Dato atto che il Collegio ha disposto la motivazione semplificata.

Fatto

RILEVATO

che:

il Tribunale di Reggio Calabria ha accolto l’opposizione con cui A.B. ha contestato l’omessa notifica delle cartelle esattoriali poste a fondamento del pignoramento preso terzi promosso in suo danno da Equitalia;

premesso che l’atto di pignoramento può essere opposto ai sensi dell’art. 617 c.p.c., oltre che per vizi suoi propri, per nullità derivata, come nel caso in cui non sia preceduto dalla notificazione del titolo esecutivo e/o del precetto, il Tribunale ha rilevato che “Equitalia, su cui incombeva l’onere di dimostrare la circostanza oggetto di contestazione, non ha offerto prova della avvenuta notificazione delle cartelle di pagamento sottese all’atto di pignoramento impugnato, sicchè l’opposizione non può che essere accolta”;

ha proposto ricorso straordinario per cassazione Equitalia Sud s.p.a. affidandosi a due motivi, con cui ha denunciato la “violazione dell’art. 360 c.p.c., comma 1, n. 3, in relazione all’art. 132 c.p.c., comma 4” (deducendo come nella sentenza sia “assolutamente inesistente” la concisa esposizione delle ragioni di fatto) nonchè l’omesso esame di un fatto decisivo, individuato nella prova dell’avvenuta tempestiva notifica delle cartelle di pagamento;

assume la ricorrente di avere prodotto – già nella fase sommaria e, successivamente, nella fase di merito – gli avvisi di notifica delle cartelle e si duole che il Tribunale non abbia per nulla esaminato i documenti prodotti;

l’intimato non ha svolto attività difensiva.

Diritto

CONSIDERATO

che:

il ricorso è inammissibile perchè quello dedotto da Equitalia è propriamente un vizio percettivo, che avrebbe dovuto essere fatto valere in sede revocatoria: non può dirsi che la sentenza difetti di motivazione o che il Tribunale abbia omesso l’esame di uno o più fatti decisivi che abbiano costituito oggetto di discussione fra le parti; al contrario, secondo l’assunto della ricorrente, il giudice non si sarebbe neppure reso conto dell’avvenuta produzione delle prove delle notifiche, pervenendo così all’errata affermazione che “Equitalia (…) non ha offerto prova della avvenuta notificazione”;

è pacifico – peraltro – che il vizio percettivo può ben consistere nell’affermazione “circa l’inesistenza, nei fascicoli processuali (d’ufficio o di parte), di un documento che, invece, risulti esservi incontestabilmente inserito”, giacchè tale affermazione “non si concreta in un errore di giudizio, bensì in una mera svista di carattere materiale, costituente errore di fatto e, quindi, motivo di revocazione a norma dell’art. 395 c.p.c., n. 4, e non di ricorso per cassazione” (Cass. n. 11196/2007; conforme Cass. n. 19174/2016);

in difetto di attività difensiva da parte dell’intimato, non deve provvedersi sulle spese di lite;

trattandosi di ricorso proposto successivamente al 30.1.2013, sussistono le condizioni per l’applicazione del D.P.R. 30 maggio 2002, n. 115, art. 13, comma 1 quater.

PQM

 

la Corte dichiara l’inammissibilità del ricorso.

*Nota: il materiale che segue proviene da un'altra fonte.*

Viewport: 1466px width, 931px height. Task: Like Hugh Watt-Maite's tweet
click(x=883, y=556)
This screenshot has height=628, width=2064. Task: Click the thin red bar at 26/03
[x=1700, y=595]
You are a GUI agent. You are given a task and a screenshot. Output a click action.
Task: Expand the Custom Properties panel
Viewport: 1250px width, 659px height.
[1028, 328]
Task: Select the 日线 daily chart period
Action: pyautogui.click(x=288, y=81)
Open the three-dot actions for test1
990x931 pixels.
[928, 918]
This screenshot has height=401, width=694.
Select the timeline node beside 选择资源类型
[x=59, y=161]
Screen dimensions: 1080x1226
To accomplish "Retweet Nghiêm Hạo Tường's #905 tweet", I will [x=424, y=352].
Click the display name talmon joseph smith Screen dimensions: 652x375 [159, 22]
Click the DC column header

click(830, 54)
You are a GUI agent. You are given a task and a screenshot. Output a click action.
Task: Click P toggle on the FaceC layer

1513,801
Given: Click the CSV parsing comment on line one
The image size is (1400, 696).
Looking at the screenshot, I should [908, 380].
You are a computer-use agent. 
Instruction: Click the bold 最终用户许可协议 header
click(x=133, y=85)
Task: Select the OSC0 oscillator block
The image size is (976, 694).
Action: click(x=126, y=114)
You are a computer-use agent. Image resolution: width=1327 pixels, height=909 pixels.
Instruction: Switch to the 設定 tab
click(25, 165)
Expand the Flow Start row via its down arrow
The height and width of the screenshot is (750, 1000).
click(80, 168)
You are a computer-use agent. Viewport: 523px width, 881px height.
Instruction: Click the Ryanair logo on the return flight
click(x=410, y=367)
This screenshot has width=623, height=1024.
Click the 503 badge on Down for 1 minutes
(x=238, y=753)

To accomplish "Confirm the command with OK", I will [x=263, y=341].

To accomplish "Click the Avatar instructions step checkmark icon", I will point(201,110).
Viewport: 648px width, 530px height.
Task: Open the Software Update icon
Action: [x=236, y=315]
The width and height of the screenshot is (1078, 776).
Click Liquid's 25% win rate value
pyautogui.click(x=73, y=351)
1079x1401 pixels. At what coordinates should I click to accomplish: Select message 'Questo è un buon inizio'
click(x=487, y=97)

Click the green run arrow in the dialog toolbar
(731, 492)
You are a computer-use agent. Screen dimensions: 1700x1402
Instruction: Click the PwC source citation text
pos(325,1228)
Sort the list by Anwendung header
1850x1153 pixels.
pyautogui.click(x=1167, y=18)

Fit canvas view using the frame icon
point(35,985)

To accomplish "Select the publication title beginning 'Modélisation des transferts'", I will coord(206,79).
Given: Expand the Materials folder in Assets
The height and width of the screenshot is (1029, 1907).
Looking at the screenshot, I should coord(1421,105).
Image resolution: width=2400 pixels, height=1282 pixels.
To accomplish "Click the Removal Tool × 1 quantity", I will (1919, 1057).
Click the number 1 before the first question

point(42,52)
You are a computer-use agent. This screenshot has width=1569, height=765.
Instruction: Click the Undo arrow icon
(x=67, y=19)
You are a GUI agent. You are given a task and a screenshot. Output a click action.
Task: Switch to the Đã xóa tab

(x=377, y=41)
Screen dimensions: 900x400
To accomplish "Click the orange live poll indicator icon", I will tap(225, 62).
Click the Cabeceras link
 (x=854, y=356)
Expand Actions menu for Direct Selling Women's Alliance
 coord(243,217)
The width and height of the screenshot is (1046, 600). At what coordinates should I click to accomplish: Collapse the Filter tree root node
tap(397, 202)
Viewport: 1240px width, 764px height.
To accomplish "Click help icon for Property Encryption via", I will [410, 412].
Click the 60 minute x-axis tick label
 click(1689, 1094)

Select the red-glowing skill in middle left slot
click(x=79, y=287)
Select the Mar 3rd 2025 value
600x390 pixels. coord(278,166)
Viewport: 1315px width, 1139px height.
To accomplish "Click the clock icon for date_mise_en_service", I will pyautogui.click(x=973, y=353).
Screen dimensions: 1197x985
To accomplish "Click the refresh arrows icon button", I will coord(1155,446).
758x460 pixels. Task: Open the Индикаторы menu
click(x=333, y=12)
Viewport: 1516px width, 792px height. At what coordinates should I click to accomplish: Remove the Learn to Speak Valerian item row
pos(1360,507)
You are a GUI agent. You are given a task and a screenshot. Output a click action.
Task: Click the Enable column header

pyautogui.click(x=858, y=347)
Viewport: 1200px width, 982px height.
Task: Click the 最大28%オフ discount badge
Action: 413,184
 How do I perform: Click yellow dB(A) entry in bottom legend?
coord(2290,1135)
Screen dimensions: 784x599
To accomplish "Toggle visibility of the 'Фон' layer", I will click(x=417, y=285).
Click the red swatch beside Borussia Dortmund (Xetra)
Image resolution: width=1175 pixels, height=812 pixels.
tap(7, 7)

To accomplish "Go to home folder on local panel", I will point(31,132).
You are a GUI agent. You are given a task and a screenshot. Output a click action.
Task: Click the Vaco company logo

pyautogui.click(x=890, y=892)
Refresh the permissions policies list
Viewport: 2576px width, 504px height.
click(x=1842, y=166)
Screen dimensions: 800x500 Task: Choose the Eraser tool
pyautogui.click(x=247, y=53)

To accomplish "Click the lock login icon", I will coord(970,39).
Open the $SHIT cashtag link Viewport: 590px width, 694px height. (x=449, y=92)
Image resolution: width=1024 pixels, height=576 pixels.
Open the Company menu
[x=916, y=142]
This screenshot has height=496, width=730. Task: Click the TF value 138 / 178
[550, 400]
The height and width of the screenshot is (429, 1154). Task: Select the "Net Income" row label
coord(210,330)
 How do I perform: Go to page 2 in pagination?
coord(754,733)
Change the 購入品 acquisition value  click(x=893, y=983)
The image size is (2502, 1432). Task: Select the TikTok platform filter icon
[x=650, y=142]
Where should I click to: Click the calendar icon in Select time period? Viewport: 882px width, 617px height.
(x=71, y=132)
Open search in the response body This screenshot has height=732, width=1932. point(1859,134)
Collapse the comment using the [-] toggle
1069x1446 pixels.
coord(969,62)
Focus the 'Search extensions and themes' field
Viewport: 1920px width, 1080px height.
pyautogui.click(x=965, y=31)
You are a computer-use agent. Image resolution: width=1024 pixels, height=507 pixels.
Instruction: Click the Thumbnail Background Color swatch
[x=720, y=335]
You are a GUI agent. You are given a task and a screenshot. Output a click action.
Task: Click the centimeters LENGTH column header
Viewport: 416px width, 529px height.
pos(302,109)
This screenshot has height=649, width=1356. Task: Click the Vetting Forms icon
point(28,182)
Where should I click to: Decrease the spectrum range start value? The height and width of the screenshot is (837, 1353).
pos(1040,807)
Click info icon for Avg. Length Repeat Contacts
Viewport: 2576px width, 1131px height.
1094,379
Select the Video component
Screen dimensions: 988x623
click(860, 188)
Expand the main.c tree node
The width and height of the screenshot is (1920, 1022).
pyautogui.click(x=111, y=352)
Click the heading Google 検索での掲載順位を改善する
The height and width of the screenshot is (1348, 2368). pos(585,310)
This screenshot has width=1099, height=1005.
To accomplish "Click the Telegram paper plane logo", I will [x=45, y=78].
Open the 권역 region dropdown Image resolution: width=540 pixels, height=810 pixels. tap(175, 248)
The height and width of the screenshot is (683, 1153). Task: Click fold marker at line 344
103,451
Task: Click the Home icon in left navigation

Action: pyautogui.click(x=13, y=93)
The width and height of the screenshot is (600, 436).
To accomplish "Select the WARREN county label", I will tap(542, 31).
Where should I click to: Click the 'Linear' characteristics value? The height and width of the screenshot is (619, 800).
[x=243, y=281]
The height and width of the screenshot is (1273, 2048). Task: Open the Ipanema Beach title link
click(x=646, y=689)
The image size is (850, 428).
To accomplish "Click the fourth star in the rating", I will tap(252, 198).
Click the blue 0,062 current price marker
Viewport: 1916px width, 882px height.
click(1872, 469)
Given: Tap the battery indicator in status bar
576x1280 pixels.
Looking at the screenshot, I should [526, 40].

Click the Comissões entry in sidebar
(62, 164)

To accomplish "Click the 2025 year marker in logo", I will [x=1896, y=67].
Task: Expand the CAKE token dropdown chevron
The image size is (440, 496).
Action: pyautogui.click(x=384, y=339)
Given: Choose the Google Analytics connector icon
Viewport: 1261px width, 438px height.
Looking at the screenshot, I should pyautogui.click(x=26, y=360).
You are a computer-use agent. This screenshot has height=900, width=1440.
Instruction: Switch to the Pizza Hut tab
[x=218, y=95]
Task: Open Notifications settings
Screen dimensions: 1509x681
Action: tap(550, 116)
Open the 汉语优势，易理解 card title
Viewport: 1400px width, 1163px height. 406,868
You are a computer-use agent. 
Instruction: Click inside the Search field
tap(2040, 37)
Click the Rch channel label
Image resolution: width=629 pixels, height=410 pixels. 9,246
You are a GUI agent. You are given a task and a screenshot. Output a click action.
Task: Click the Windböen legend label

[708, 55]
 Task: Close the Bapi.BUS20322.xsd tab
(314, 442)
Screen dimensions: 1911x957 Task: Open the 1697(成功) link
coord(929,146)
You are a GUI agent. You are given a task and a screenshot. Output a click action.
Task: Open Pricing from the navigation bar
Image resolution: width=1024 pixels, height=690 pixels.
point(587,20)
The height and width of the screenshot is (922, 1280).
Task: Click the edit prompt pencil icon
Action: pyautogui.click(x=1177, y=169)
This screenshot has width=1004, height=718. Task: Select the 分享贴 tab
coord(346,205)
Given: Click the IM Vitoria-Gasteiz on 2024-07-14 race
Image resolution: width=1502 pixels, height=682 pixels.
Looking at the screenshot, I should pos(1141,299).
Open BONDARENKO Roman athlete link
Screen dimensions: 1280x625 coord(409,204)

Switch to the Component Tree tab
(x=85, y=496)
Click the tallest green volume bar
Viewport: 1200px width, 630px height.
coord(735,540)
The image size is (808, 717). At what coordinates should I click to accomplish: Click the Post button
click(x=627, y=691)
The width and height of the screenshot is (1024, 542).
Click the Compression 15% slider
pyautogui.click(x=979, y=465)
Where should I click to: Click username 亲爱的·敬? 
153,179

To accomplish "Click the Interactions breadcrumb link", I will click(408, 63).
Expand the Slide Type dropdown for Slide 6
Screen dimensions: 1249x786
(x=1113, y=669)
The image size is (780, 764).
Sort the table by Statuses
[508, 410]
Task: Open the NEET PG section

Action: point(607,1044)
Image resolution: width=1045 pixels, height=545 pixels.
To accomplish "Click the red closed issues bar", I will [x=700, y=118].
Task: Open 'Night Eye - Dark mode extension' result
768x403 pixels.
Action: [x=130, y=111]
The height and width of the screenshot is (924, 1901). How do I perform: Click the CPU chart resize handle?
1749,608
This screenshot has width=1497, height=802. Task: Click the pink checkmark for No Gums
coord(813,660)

Ai sensi del D.P.R. 30 maggio 2002, n. 115, art. 13, comma 1 quater, dà atto della sussistenza dei presupposti per il versamento, da parte della ricorrente, dell’ulteriore importo a titolo di contributo unificato pari a quello dovuto per il ricorso, a norma dello stesso art. 13, comma 1 bis.

Motivazione semplificata.

Così deciso in Roma, il 18 maggio 2017.